= Source excerpt =
▼

Evangelos Bitsikas, who is pursuing a PhD in cybersecurity at the Northwestern University in the US, applied a new machine-learning program to data gleaned from the SMS system of mobile devices.
Receiving an SMS inevitably generates Delivery Reports whose reception bestows a timing attack vector at the sender. Bitsikas developed an ML model enabling the SMS sender to determine the recipient's location with a 96% accuracy for locations across different countries, the researcher says in a study.
The basic idea is that a hacker would send multiple text messages to the target phone, and the timing of each automated delivery reply creates a fingerprint of the target's location. These fingerprints have ever been there but weren't a problem until Bitsikas' group used ML to develop an algorithm capable of reading them. They can be fed into the machine-learning model, which then responds with the predicted location.
According to the researcher, it doesn't matter whether or not the communication is encrypted.
This is another excellent reason to never give anyone at all your cell phone number. Give them a voice number, like Google voice, Google Fi, voip.ms. The number of people have should not be the number attached to the device you walk around with.
Then if somebody wants to track you by your phone number they'll have to go to the phone service who is not connected directly to your phone other than through the internet. And then they'll have to track you through the internet. So it won't be a data broker selling your location data enmass indexable by your known phone number.
This is unlikely to work for internet messaging services. If you're finding the location of the phone based on the location of the tower that delivers the message to the phone, the analogous part in modern internet messaging services would be a cloud server in a cloud data center hub. There are few of these in the world, so even if you could narrow it down that way, you'd end up with vague locations like "western North America" or "Europe".
Additionally, the routing of messages in internet messaging services is usually not so sophisticated. You can only tell the difference between sending a message to somebody from their east and sending a message to somebody from their west if the message is taking a different route to get to the user based on the physical direction. If the path of the message is always sender->infrastructure->central database->infrastructure->receiver, you change only change the sender->infrastructure and maybe the infrastructure->central db latency. Without being able to change the path the message takes back out of the system to the target, you can't gain any useful information.

▲

= Input records =
▼

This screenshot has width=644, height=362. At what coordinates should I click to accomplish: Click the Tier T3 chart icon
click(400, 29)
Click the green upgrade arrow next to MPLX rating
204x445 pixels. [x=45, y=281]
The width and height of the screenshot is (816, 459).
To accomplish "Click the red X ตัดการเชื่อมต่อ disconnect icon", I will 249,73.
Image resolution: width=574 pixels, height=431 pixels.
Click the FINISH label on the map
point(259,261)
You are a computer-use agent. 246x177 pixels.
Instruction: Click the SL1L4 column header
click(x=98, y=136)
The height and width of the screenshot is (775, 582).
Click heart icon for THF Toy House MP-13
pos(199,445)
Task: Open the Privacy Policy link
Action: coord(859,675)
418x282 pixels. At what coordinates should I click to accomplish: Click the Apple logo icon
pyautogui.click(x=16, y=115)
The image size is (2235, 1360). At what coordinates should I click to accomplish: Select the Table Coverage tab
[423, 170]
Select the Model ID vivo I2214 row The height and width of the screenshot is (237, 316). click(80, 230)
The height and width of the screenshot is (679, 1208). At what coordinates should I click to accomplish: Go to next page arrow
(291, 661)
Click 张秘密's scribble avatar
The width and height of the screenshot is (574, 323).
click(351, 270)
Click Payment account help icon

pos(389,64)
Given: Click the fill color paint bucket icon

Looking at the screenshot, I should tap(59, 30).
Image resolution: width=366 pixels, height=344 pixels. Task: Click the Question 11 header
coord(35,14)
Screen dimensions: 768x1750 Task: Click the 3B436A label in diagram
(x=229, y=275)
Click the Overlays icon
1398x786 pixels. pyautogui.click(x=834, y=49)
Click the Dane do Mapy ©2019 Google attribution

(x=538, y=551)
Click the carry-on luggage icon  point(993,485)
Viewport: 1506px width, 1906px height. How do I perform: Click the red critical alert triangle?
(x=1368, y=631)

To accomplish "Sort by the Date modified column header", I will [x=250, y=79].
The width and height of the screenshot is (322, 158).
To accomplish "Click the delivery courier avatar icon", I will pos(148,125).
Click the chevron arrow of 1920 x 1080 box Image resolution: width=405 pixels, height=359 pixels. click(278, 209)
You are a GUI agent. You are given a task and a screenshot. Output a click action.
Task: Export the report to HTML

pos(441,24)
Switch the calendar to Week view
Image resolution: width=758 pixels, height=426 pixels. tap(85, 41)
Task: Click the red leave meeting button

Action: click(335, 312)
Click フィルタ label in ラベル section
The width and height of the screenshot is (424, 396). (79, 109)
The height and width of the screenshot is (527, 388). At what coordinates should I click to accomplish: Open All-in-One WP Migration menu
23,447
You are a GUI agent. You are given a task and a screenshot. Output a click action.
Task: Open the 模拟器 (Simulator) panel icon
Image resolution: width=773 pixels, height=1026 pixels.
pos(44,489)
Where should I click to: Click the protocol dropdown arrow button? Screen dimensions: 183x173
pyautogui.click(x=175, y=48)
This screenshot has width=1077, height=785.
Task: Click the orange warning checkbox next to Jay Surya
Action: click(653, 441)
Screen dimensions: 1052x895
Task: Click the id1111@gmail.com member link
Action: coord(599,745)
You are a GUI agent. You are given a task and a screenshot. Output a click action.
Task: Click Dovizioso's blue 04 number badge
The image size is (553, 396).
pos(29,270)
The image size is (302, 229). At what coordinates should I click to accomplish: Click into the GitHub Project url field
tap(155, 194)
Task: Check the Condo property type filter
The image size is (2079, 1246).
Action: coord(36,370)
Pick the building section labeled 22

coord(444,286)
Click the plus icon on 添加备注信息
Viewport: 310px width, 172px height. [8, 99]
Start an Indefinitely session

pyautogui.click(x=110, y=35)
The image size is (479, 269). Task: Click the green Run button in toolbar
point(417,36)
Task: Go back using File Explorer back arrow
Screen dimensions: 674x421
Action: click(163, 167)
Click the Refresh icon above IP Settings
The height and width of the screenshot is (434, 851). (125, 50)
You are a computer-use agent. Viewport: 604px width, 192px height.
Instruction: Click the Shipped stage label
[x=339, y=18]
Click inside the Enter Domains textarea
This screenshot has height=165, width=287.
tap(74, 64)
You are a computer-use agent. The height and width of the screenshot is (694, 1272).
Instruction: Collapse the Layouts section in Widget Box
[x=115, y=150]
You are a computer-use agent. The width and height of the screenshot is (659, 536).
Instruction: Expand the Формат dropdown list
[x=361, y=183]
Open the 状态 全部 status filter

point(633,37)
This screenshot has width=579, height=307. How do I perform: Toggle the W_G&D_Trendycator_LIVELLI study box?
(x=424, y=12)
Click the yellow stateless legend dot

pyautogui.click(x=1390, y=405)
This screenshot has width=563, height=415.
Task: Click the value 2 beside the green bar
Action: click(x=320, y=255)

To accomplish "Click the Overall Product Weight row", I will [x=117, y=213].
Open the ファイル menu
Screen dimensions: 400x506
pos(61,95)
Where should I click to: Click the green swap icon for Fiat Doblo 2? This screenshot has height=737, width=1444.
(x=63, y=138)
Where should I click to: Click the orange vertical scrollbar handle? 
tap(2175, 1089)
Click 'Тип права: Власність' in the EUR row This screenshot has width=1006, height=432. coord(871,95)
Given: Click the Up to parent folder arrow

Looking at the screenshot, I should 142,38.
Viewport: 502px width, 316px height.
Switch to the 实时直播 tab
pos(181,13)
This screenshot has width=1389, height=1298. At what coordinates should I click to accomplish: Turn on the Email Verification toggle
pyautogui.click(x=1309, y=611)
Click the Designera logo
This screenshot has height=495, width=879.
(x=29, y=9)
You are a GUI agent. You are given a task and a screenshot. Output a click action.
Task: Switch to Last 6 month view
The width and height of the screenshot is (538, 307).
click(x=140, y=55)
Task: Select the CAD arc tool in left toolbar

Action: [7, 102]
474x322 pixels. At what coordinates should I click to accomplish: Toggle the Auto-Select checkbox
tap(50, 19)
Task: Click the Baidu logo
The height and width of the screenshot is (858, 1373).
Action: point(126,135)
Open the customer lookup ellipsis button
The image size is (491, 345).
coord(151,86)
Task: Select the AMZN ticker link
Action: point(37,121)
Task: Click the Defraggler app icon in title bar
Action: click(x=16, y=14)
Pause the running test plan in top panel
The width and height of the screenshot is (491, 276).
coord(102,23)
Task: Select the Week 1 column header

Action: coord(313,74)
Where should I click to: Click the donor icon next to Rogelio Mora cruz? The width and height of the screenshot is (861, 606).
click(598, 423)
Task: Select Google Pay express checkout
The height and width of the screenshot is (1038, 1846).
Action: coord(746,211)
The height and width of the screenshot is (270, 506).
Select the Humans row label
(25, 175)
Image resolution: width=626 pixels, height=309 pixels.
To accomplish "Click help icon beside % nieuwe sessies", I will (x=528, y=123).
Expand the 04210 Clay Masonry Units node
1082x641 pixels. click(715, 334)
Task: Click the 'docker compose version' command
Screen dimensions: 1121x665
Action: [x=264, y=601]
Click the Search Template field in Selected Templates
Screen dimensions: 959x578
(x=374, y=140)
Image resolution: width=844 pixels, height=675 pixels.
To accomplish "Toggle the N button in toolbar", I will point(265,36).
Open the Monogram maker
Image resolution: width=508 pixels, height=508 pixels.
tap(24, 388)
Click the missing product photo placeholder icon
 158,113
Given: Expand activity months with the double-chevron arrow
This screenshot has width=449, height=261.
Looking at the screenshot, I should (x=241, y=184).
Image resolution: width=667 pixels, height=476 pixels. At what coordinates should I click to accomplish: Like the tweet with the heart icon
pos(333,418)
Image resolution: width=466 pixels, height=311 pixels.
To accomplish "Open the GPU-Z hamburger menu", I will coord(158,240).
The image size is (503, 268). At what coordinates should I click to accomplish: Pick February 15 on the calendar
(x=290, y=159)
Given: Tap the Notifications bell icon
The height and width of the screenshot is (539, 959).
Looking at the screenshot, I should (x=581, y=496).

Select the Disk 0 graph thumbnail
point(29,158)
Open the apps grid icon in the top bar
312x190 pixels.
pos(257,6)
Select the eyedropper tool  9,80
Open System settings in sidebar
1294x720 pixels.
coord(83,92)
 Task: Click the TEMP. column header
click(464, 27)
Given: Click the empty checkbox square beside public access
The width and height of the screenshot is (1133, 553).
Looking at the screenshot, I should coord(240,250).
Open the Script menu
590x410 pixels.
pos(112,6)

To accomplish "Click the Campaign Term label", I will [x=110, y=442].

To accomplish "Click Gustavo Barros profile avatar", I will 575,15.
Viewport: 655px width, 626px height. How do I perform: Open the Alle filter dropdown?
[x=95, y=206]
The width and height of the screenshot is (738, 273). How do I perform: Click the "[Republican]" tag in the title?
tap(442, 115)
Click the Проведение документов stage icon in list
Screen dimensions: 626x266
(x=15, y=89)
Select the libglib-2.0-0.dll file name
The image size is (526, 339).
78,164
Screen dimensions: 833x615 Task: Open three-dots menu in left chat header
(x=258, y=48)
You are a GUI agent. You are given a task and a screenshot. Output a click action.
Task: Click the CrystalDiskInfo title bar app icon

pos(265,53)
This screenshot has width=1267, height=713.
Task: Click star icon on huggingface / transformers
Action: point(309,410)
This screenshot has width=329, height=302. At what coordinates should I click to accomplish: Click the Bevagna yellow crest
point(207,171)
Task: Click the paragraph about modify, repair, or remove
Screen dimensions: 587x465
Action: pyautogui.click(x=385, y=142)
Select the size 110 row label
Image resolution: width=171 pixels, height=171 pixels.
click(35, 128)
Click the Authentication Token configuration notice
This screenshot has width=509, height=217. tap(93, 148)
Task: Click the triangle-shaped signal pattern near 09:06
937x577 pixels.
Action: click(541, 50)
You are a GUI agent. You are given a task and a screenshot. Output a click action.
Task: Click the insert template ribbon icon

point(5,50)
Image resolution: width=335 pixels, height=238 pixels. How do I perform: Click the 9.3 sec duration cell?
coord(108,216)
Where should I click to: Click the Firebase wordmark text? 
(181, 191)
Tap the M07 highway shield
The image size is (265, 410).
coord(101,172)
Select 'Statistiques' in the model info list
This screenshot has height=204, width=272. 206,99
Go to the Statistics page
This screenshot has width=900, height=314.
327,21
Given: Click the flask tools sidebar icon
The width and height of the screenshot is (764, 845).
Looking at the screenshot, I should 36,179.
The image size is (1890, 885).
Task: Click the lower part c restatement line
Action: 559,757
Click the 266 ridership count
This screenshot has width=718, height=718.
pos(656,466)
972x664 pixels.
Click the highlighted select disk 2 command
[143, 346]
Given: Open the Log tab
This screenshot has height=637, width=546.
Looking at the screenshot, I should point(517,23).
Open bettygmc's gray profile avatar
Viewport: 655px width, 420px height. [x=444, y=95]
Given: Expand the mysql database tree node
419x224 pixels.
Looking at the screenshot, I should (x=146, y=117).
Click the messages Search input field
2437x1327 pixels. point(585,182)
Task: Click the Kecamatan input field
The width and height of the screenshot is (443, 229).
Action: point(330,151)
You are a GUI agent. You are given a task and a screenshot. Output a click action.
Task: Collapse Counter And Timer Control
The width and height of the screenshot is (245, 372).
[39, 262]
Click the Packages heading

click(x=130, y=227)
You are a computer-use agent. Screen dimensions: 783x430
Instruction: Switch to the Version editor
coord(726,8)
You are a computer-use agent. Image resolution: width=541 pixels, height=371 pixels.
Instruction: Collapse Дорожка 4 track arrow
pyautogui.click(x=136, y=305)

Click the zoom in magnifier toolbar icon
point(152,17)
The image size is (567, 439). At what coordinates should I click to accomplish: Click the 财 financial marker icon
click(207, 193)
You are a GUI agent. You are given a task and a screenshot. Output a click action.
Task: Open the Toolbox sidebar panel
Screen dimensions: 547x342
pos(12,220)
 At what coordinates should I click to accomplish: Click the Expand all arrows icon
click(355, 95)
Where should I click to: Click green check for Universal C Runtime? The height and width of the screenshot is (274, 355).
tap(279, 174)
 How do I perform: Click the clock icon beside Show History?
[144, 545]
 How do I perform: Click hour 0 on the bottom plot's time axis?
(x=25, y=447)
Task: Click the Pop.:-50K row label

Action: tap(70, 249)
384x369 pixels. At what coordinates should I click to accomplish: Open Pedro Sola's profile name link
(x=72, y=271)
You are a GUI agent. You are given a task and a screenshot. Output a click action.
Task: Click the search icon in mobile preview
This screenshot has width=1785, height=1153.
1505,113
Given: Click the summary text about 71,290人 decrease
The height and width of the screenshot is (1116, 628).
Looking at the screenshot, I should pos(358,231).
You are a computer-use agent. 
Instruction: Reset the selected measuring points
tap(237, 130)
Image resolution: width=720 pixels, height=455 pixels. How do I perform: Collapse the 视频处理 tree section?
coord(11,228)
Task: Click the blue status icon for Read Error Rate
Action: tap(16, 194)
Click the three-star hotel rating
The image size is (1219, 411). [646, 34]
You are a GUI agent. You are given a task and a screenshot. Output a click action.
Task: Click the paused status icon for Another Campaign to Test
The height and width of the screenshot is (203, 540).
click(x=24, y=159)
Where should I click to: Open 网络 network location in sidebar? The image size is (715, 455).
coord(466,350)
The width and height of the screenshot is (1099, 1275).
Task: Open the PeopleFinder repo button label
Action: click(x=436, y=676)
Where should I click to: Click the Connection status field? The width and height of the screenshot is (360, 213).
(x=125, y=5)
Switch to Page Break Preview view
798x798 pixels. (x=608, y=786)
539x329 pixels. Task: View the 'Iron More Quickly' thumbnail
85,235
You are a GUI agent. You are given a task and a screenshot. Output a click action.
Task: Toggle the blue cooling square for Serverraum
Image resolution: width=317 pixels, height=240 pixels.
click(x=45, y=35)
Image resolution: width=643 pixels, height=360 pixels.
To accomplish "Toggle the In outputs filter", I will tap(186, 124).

▲

= Required work =
1/ Name every voice-number service that the thread on SMS location tracking suggests giving out in place of your cell phone number.
2/ Reproduce the listing word for word, from its first line down to and including the line containing "pyautogui.click(x=16, y=115)".

= Answer set =
1/ Google voice, Google Fi, voip.ms

2/
This screenshot has width=644, height=362. At what coordinates should I click to accomplish: Click the Tier T3 chart icon
click(400, 29)
Click the green upgrade arrow next to MPLX rating
204x445 pixels. [x=45, y=281]
The width and height of the screenshot is (816, 459).
To accomplish "Click the red X ตัดการเชื่อมต่อ disconnect icon", I will 249,73.
Image resolution: width=574 pixels, height=431 pixels.
Click the FINISH label on the map
point(259,261)
You are a computer-use agent. 246x177 pixels.
Instruction: Click the SL1L4 column header
click(x=98, y=136)
The height and width of the screenshot is (775, 582).
Click heart icon for THF Toy House MP-13
pos(199,445)
Task: Open the Privacy Policy link
Action: coord(859,675)
418x282 pixels. At what coordinates should I click to accomplish: Click the Apple logo icon
pyautogui.click(x=16, y=115)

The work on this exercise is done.